Refinement: auto-refine toggle, model picker, smart cleanup, remove self-corrections, preserve technical terms.
Playback: default voice for the Captures tab's "Play as" action — picking a voice from the split-button persists the choice across tab switches and restarts.
Storage: captures folder quick-open.

Stories — timeline editor

The Stories tab graduates from a TTS sequencer into a real timeline editor. Same generation-row backing, but clips now compose with imported audio, per-clip levels, and a flexible track stack.
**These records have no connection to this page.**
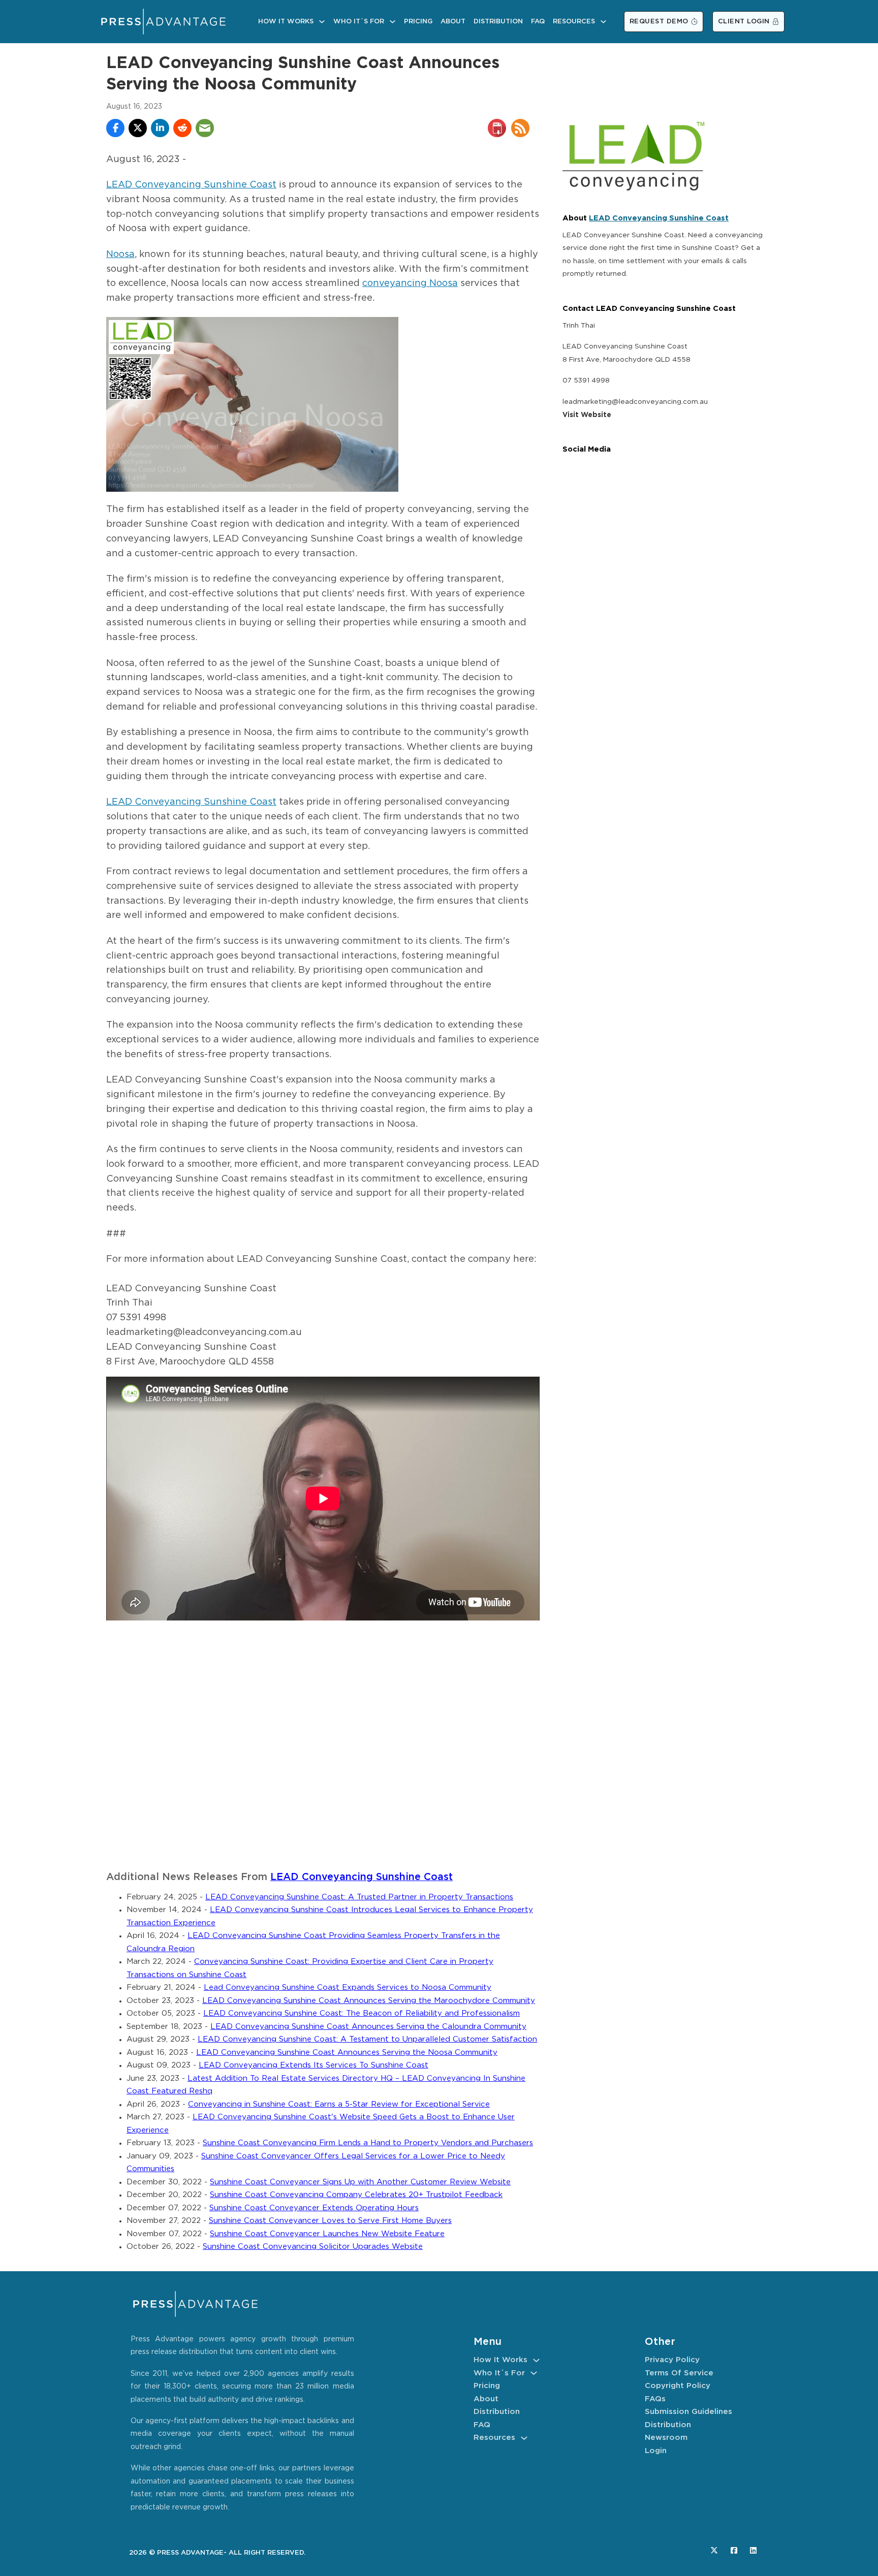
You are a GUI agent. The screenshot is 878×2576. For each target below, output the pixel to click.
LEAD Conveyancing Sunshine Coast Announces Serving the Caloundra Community (368, 2026)
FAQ (538, 21)
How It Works (285, 21)
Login (656, 2450)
Import external audio. Drag a music file onto the story content area or pick one from the new "Import audio" entry in the add-clip popover. Accepted formats: wav / mp3 / flac / ogg / m4a / aac / webm, capped at 200 MB. Imported clips show their filename instead of a profile name and skip the regenerate / version-picker controls — there's nothing to regenerate.
Per-clip volume. A Volume2 icon in the clip-edit toolbar opens a 0–200% slider. Adjustments apply live and to exports. Split and duplicate carry the volume forward into the new clips.
Regenerate from both the clip's chat-list dropdown and the track-editor toolbar. Re-runs the underlying generation through the same path the History tab uses, with completion tracked in the global pending set.
Add empty tracks above or below the timeline via tiny + strips at the top of the topmost label cell and the bottom of the bottommost. Sticky in the label column so they follow horizontal scroll.
Zoom bar tracks the project. Min scope is 10 seconds visible (zoomed in cap), max is the entire project (zoomed out cap), default lands on 60 s. Both the +/− buttons and the scrollbar edge-drag handles clamp to those dynamic bounds.

Interface

Theme selector. Light / dark / system in Settings → General, persisted across sessions. System mode listens for OS-level appearance changes and flips live without a restart.
Scrubbable waveform player on captures. The capture detail card now embeds a WaveSurfer waveform with click-to-seek and a current / total timestamp pair, replacing the static duration label.
Capture pill light mode. The on-screen pill gets a dedicated light palette so it stays legible against bright windows.
Readiness checklist in the Captures settings sidebar. The same six-gate checklist the Captures empty state uses mirrors into Settings → Captures so a red gate can't hide behind a green toggle. Hidden once every gate is green. macOS-only rows (Input Monitoring, Accessibility) hide entirely on Windows and Linux.

Windows parity

Same dictation flow on Windows. Right-hand default chord (Ctrl+Shift) avoids AltGr collisions on layouts where Ctrl+Alt is the compose key. Focus is captured at chord-start so paste lands in the original field even if focus drifts during transcribe/refine.